— Material provided —
----------

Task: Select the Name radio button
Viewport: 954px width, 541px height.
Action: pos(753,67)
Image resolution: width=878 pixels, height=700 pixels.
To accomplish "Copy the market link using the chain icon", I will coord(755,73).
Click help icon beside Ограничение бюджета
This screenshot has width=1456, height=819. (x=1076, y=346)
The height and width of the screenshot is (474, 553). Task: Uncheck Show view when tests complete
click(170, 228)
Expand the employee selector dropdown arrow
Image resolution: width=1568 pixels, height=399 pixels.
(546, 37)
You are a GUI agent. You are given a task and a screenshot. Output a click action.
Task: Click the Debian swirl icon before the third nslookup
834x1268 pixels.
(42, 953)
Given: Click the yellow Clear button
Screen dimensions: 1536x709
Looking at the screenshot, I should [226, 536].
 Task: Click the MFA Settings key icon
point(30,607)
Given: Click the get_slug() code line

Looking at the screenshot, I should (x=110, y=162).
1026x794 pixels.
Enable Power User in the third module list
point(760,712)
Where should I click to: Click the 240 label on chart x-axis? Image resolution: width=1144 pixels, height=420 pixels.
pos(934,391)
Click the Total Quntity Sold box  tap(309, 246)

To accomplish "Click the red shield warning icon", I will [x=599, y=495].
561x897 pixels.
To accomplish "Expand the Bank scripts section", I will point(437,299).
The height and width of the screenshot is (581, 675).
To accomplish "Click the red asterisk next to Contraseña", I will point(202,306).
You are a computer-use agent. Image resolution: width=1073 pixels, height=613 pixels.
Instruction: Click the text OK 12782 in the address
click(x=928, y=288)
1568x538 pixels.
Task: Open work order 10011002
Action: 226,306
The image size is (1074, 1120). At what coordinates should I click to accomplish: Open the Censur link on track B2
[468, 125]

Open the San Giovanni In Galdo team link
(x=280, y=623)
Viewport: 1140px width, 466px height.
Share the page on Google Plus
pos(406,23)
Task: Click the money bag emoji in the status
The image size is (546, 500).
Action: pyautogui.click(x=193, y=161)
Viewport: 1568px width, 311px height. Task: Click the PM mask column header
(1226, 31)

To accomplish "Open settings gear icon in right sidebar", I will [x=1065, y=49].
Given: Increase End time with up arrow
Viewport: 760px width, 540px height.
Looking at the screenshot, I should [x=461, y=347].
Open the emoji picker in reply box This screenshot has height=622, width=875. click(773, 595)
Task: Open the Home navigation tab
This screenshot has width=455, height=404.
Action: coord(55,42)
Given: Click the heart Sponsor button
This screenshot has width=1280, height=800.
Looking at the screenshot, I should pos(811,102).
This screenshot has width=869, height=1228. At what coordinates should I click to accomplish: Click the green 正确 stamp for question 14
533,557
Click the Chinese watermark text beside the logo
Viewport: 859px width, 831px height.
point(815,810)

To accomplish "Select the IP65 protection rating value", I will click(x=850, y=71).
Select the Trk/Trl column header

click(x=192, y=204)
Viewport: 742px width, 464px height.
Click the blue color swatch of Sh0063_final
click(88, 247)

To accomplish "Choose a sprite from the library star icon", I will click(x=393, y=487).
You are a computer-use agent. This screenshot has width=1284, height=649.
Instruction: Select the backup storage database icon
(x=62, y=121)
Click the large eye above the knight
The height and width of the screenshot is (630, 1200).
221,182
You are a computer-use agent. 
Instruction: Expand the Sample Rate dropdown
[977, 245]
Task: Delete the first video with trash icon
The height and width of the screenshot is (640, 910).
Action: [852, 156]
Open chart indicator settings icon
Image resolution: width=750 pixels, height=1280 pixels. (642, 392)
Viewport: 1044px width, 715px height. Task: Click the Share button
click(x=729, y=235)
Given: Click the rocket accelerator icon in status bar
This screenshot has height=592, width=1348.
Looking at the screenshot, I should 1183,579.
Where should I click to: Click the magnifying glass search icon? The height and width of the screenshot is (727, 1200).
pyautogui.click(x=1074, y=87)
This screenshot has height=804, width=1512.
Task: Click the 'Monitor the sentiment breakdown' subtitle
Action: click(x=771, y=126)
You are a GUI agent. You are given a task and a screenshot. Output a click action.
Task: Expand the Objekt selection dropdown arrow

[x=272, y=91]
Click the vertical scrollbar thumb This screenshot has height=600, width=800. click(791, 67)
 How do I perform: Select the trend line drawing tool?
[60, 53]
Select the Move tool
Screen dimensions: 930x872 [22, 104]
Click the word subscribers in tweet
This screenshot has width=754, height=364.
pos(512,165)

----------

— What you are asked to do —
The full listing above is to be retyped exactly.

— Solution —
Task: Select the Name radio button
Viewport: 954px width, 541px height.
Action: pos(753,67)
Image resolution: width=878 pixels, height=700 pixels.
To accomplish "Copy the market link using the chain icon", I will coord(755,73).
Click help icon beside Ограничение бюджета
This screenshot has width=1456, height=819. (x=1076, y=346)
The height and width of the screenshot is (474, 553). Task: Uncheck Show view when tests complete
click(170, 228)
Expand the employee selector dropdown arrow
Image resolution: width=1568 pixels, height=399 pixels.
(546, 37)
You are a GUI agent. You are given a task and a screenshot. Output a click action.
Task: Click the Debian swirl icon before the third nslookup
834x1268 pixels.
(42, 953)
Given: Click the yellow Clear button
Screen dimensions: 1536x709
Looking at the screenshot, I should [226, 536].
 Task: Click the MFA Settings key icon
point(30,607)
Given: Click the get_slug() code line

Looking at the screenshot, I should (x=110, y=162).
1026x794 pixels.
Enable Power User in the third module list
point(760,712)
Where should I click to: Click the 240 label on chart x-axis? Image resolution: width=1144 pixels, height=420 pixels.
pos(934,391)
Click the Total Quntity Sold box  tap(309, 246)

To accomplish "Click the red shield warning icon", I will [x=599, y=495].
561x897 pixels.
To accomplish "Expand the Bank scripts section", I will point(437,299).
The height and width of the screenshot is (581, 675).
To accomplish "Click the red asterisk next to Contraseña", I will point(202,306).
You are a computer-use agent. Image resolution: width=1073 pixels, height=613 pixels.
Instruction: Click the text OK 12782 in the address
click(x=928, y=288)
1568x538 pixels.
Task: Open work order 10011002
Action: 226,306
The image size is (1074, 1120). At what coordinates should I click to accomplish: Open the Censur link on track B2
[468, 125]

Open the San Giovanni In Galdo team link
(x=280, y=623)
Viewport: 1140px width, 466px height.
Share the page on Google Plus
pos(406,23)
Task: Click the money bag emoji in the status
The image size is (546, 500).
Action: pyautogui.click(x=193, y=161)
Viewport: 1568px width, 311px height. Task: Click the PM mask column header
(1226, 31)

To accomplish "Open settings gear icon in right sidebar", I will [x=1065, y=49].
Given: Increase End time with up arrow
Viewport: 760px width, 540px height.
Looking at the screenshot, I should [x=461, y=347].
Open the emoji picker in reply box This screenshot has height=622, width=875. click(773, 595)
Task: Open the Home navigation tab
This screenshot has width=455, height=404.
Action: coord(55,42)
Given: Click the heart Sponsor button
This screenshot has width=1280, height=800.
Looking at the screenshot, I should pos(811,102).
This screenshot has width=869, height=1228. At what coordinates should I click to accomplish: Click the green 正确 stamp for question 14
533,557
Click the Chinese watermark text beside the logo
Viewport: 859px width, 831px height.
point(815,810)

To accomplish "Select the IP65 protection rating value", I will click(x=850, y=71).
Select the Trk/Trl column header

click(x=192, y=204)
Viewport: 742px width, 464px height.
Click the blue color swatch of Sh0063_final
click(88, 247)

To accomplish "Choose a sprite from the library star icon", I will click(x=393, y=487).
You are a computer-use agent. This screenshot has width=1284, height=649.
Instruction: Select the backup storage database icon
(x=62, y=121)
Click the large eye above the knight
The height and width of the screenshot is (630, 1200).
221,182
You are a computer-use agent. 
Instruction: Expand the Sample Rate dropdown
[977, 245]
Task: Delete the first video with trash icon
The height and width of the screenshot is (640, 910).
Action: [852, 156]
Open chart indicator settings icon
Image resolution: width=750 pixels, height=1280 pixels. (642, 392)
Viewport: 1044px width, 715px height. Task: Click the Share button
click(x=729, y=235)
Given: Click the rocket accelerator icon in status bar
This screenshot has height=592, width=1348.
Looking at the screenshot, I should 1183,579.
Where should I click to: Click the magnifying glass search icon? The height and width of the screenshot is (727, 1200).
pyautogui.click(x=1074, y=87)
This screenshot has height=804, width=1512.
Task: Click the 'Monitor the sentiment breakdown' subtitle
Action: click(x=771, y=126)
You are a GUI agent. You are given a task and a screenshot. Output a click action.
Task: Expand the Objekt selection dropdown arrow

[x=272, y=91]
Click the vertical scrollbar thumb This screenshot has height=600, width=800. click(791, 67)
 How do I perform: Select the trend line drawing tool?
[60, 53]
Select the Move tool
Screen dimensions: 930x872 [22, 104]
Click the word subscribers in tweet
This screenshot has width=754, height=364.
pos(512,165)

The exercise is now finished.